W tv trąbią o niedzieli bez handlu . Moim zdaniem głupota . Sama wiem jak chcę spędzać czas w niedzielę . Nikt nie musi mi urządzać życia. Na razie efekty takie, że w sobotę w sklepach panuje nieopisany tłok. Zakupy spożywcze zwykle robię w soboty na cały tydzień , jakieś środki czystości czy najpotrzebniejsze kosmetyki też kupuję w soboty i wszystko to razem nie zajmuje mi więcej niż godzinę , czasem z piętnaście minut dłużej. Ale jak chcę kupić jakiś ciuch dla siebie czy małżonka , albo coś do domu czy wybrać materiały to remontu , pobuszować pomiędzy książkami w księgarni ,to już na takie sprawy potrzeba więcej czasu . Przy naszym zawalonym pracą tygodniu nie wykonalne, jedynie w niedziele.  No i takim jak my uprzykrzyli życie . Nie mówiąc o tym ,że wielu studentów dorabiało sobie w niedziele na kasach w marketach i właśnie tę możliwość straciło.

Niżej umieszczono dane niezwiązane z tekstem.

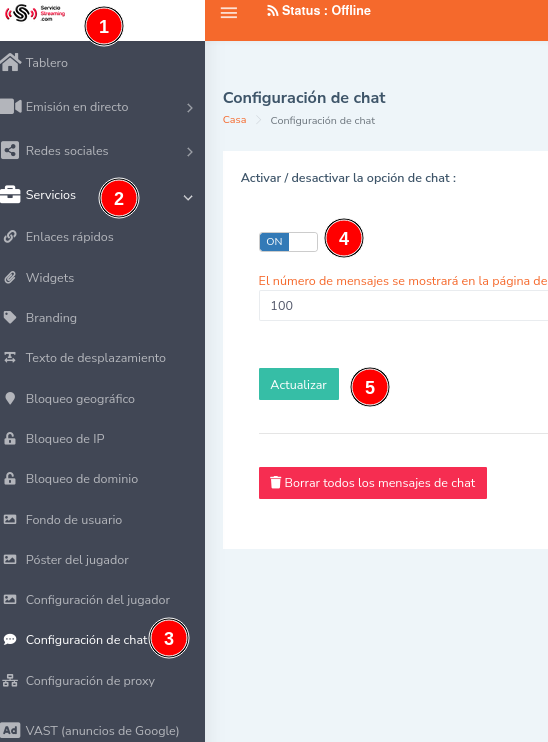Click the home icon beside Tablero
The image size is (548, 742).
click(x=10, y=62)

A poza tym załatwione ; potwierdziłam dziś rezerwację na weekend , wpłaciłam wymaganą zaliczkę i już się doczekać nie mogę . 

niedziela, 11 marca 2018

11.03.2018 Telefony

cały dzień dziś pod ich znakiem. Przed południem dzwonił kuzyn , z informacją o pogrzebie cioci , tej, która zginęła w końcu grudnia i z drugą , wujek ciężko poszkodowany w tym wypadku stracił jednak nogę . Obrażenia były tak wielkie, że mimo starań lekarzy nie dało się uratować . Ale żyje i po ponad dwóch miesiącach doszedł do siebie na tyle, żeby wziąć udział w ceremonii. Potem zadzwonił brat mojego ojca , z tą samą informacją i pytaniem czy się wybieram. Wybieram się . 

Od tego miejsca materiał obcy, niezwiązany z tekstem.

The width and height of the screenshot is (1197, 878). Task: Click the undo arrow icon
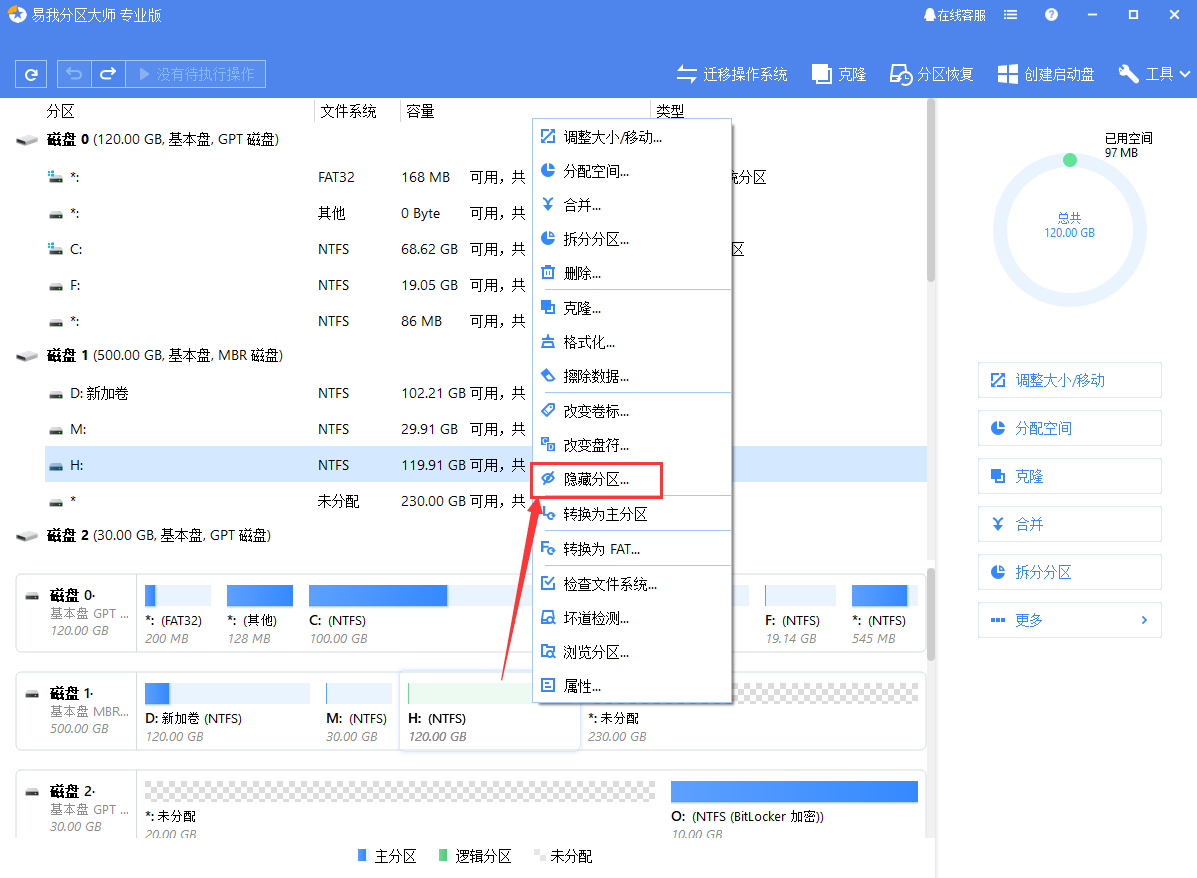[74, 74]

Po południu , do małżonka zadzwonił jego dawny kolega z osiedla . Gadał i gadał . Jak to on bez sensu . Nie znosimy gościa oby dwoje . To jest facet , który jak już do kogoś przyjdzie to nie może wyjść , nie pracuje , wyprasza pożyczki , których nie oddaje i w ogóle ; książki można o nim pisać , a raczej o jego wadach. Cud ,że mój ślubny wytrzymał cierpliwie to jego gadanie. 
Niedziela płynie sobie leniwie ; po wczorajszym intensywnym sprzątaniu dziś się nie wysilam , wyprasowałam tylko mężowskie koszule i firanki , które od razu zawiesiłam na oknach i to tyle. Oglądam ulubione programy , trochę czytam., mężuś rozrysowuje magazynek , który zaczynamy w tym tygodniu dobudowywać na biurowym podwórku. 
Drugi tydzień diety za mną , właściwie minął już w piątek. 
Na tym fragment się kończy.